A eso se suma un adelanto del 3% por ganancia de capital, que también corresponde al vendedor. Si alguien te presenta cualquiera de estos dos como un costo que tú debes asumir, ya sabes que no te está explicando bien las cosas.

Como comprador, los costos que sí te corresponden son principalmente:

  • Honorarios de tu abogado: sí los cubre el comprador. El monto varía según la complejidad de la operación y el profesional que elijas, así que lo mejor es acordarlo por adelantado y por escrito.
  • Gastos notariales: por la escritura pública.
  • Timbres fiscales e inscripción en el Registro Público.
  • Costos bancarios y de fideicomiso (escrow): solo si hay financiamiento o cuenta de garantía de por medio.

La regla general en Panamá es que cada parte cubre sus propios costos de cierre, aunque todo puede negociarse y dejarse claro en el contrato. Lo importante es que entres a la negociación sabiendo exactamente qué te toca y qué no.

¿Se puede comprar sin pisar Panamá? Sí, con los cuidados correctos

Gran parte del proceso puede hacerse a distancia. La herramienta clave es el poder notariado, que le permite a una persona de confianza o a tu abogado actuar en tu nombre para firmar y gestionar los trámites.

Comprar de forma remota es perfectamente posible y seguro hoy en día, siempre que se haga con el respaldo correcto: un abogado idóneo en Panamá, un estudio de título real y documentos que te protejan en cada paso. La tecnología resuelve la distancia. Lo que no se puede improvisar es la estructura legal que hay detrás.

Señales de alerta: cómo reconocer un mal proceso

Si vas a confiar en alguien para una compra a distancia, estas son las banderas rojas que no debes ignorar:

  • Te apuran a entregar un depósito sin contrato que respalde tu dinero.
  • Te dicen que el estudio de título «no hace falta» o que lo hagas después de pagar.
  • Te presentan el impuesto de transferencia del 2% o el 3% por ganancia de capital como un costo tuyo.
  • Evitan responder por escrito y todo lo manejan solo por llamadas.
  • No te dan claridad sobre qué pasa con tu dinero si la operación no avanza.

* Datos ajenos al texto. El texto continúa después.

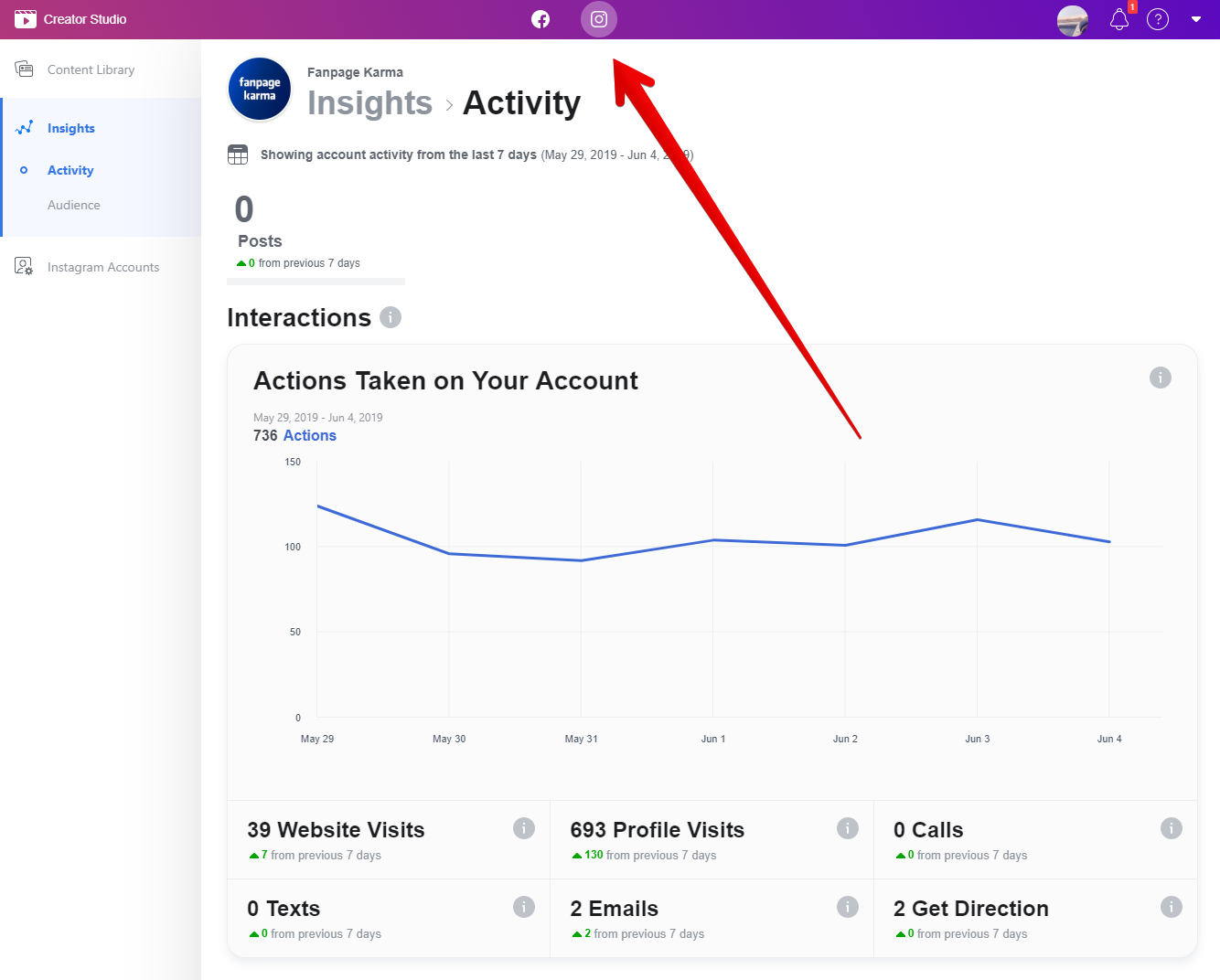The image size is (1220, 980).
Task: Select the Instagram platform icon
Action: tap(599, 19)
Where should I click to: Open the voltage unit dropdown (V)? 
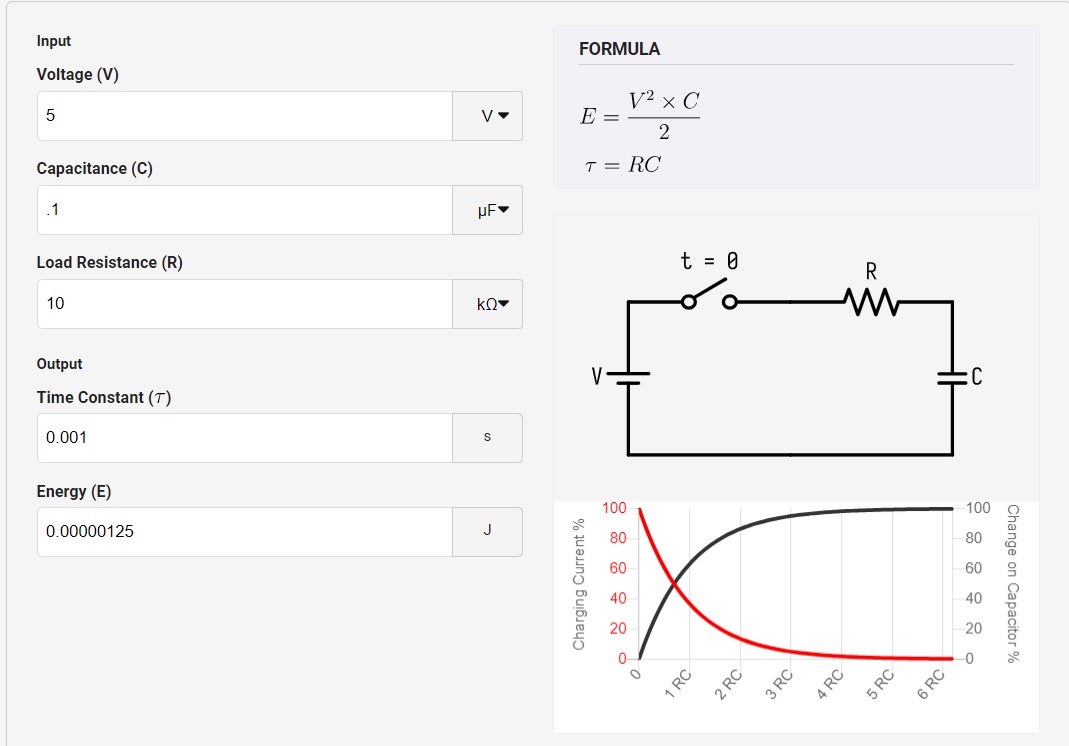point(487,116)
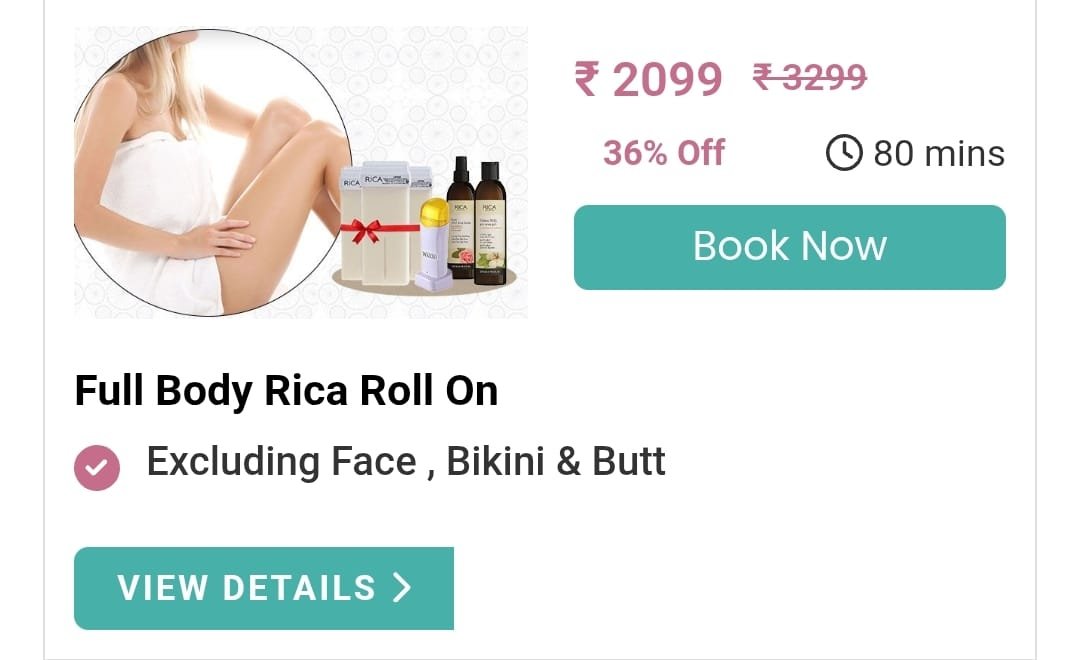This screenshot has width=1080, height=660.
Task: Click the white Rica wax cartridge box
Action: point(385,222)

Un buen asesor hace exactamente lo contrario: te explica cada paso, deja todo por escrito, te conecta con un abogado independiente y no le teme a tus preguntas. La transparencia no es un favor, es lo mínimo.

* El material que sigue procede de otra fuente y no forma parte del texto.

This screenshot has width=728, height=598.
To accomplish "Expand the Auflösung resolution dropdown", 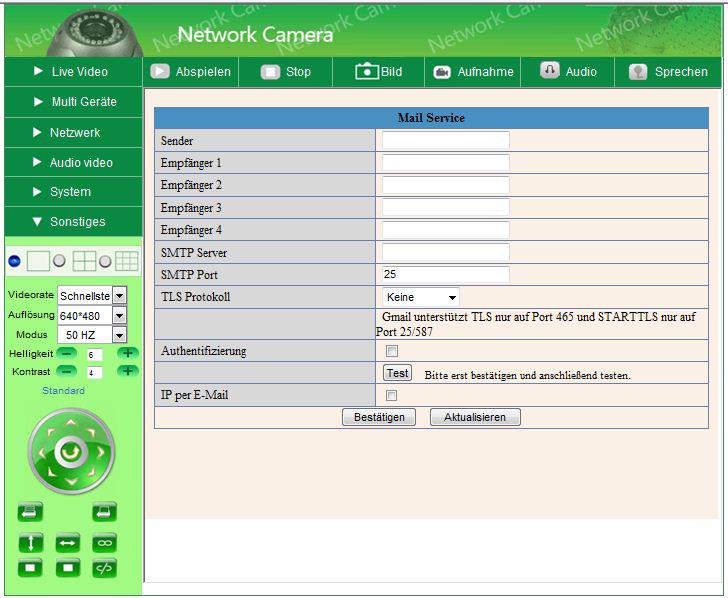I will pos(119,315).
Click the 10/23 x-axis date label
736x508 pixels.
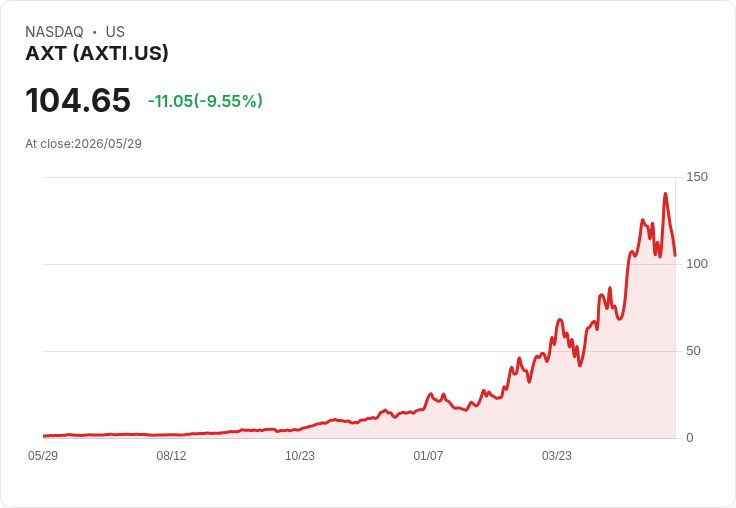pyautogui.click(x=300, y=456)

Un ejemplo concreto en una zona consolidada

Si quieres ver cómo se ve una opción real para un comprador extranjero en una de las zonas más sólidas de la ciudad, puedes revisar X The Building en San Francisco, un proyecto que reúne ubicación, respaldo de desarrollador y el tipo de unidad que buscan quienes compran tanto para vivir como para invertir.

Preguntas frecuentes

¿Necesito residencia o visa para comprar un apartamento en Panamá?

No. No es obligatorio tener visa ni residencia para comprar propiedad en Panamá. Puedes comprar siendo turista o incluso desde el exterior. Si más adelante quieres vivir en el país, la compra puede ayudarte a acceder a ciertos programas de residencia, pero ese es un paso aparte.

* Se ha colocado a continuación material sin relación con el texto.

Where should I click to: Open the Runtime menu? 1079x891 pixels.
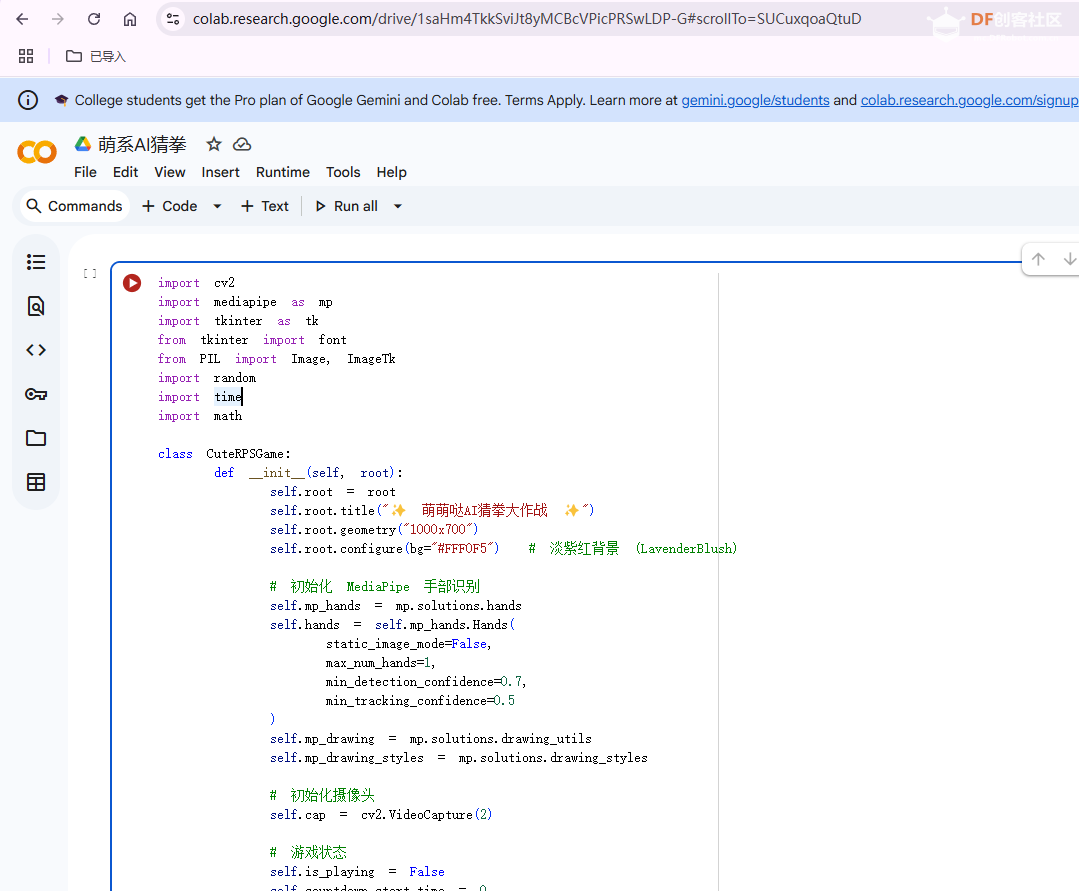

¿Qué impuestos paga el vendedor y cuáles el comprador?

En la venta hay dos impuestos principales y los dos los paga el vendedor: el impuesto de transferencia del 2% y el adelanto del 3% por ganancia de capital. La Ley 106 de 1974 establece que trasladar el de transferencia al comprador por acuerdo privado es nulo. El comprador asume sus propios costos de cierre, como los honorarios de su abogado, los gastos notariales y la inscripción en el Registro Público.

¿Puedo comprar sin viajar a Panamá?

Sí. A través de un poder notariado, tu abogado o una persona de confianza puede actuar en tu nombre para firmar y gestionar los trámites. Es fundamental hacerlo con respaldo legal serio.

¿Cuánto tarda en quedar la propiedad a mi nombre?

Después de firmar la escritura, la inscripción en el Registro Público suele tomar desde varios días hasta un par de semanas hábiles. Solo cuando esa inscripción se completa figuras legalmente como propietario.

¿Qué es lo más importante para una compra segura?

El estudio de título y un contrato que proteja tu dinero. Esos dos elementos, hechos por un abogado idóneo antes de pagar el grueso del precio, son lo que convierte una compra a distancia en una operación segura.